(INSTRUCTION) Can you quote all of the items below verbatim, without including the picture?

(ENTRIES PROVIDED)

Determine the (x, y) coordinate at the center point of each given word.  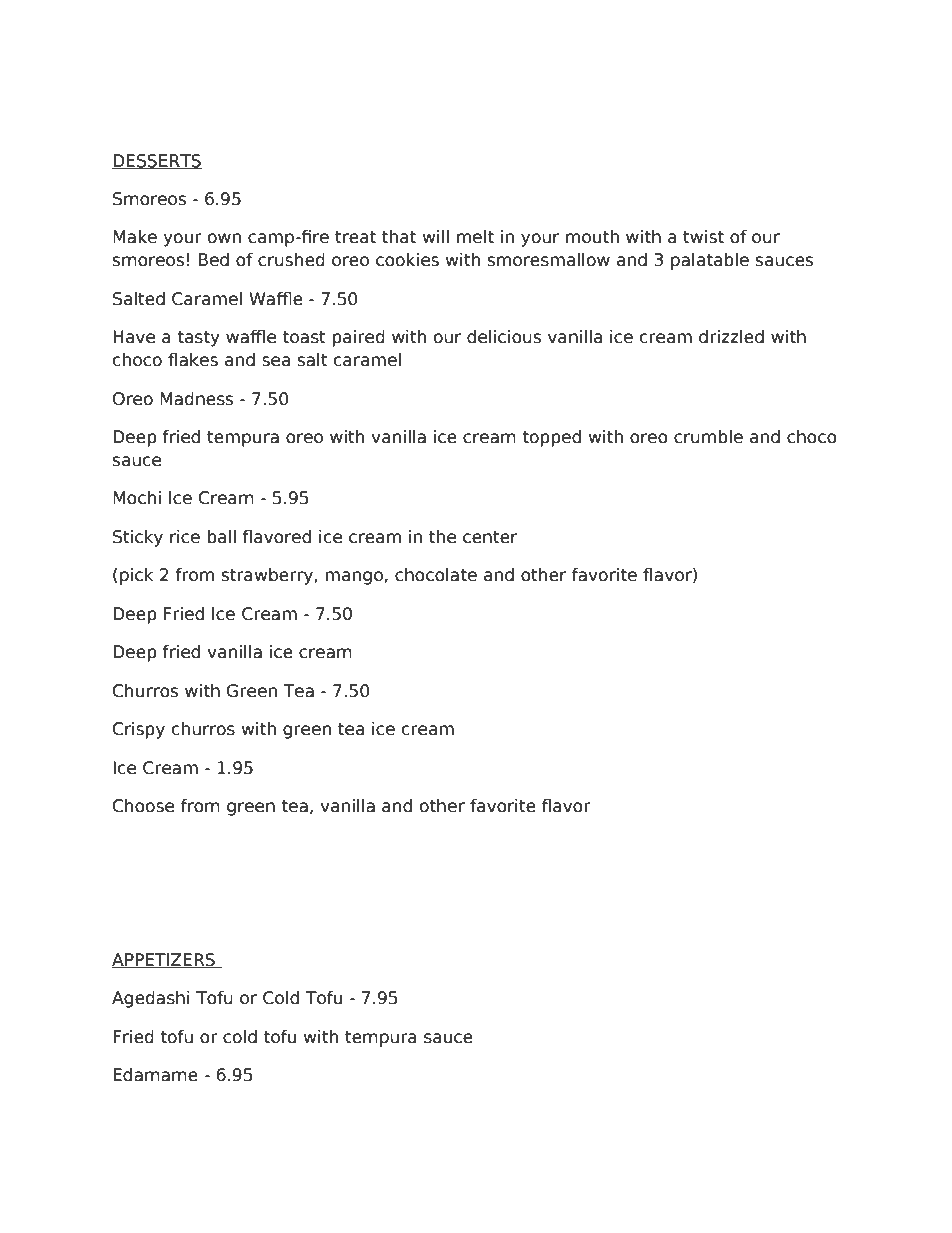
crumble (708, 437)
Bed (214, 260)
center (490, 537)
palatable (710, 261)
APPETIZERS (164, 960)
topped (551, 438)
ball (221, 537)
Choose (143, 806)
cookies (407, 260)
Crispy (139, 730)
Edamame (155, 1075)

(THE RESPONSE)
Determine the (x, y) coordinate at the center point of each given word.  
crumble (708, 437)
Bed (214, 260)
center (490, 537)
palatable (710, 261)
APPETIZERS (164, 960)
topped (551, 438)
ball (221, 537)
Choose (143, 806)
cookies (407, 260)
Crispy (139, 730)
Edamame (155, 1075)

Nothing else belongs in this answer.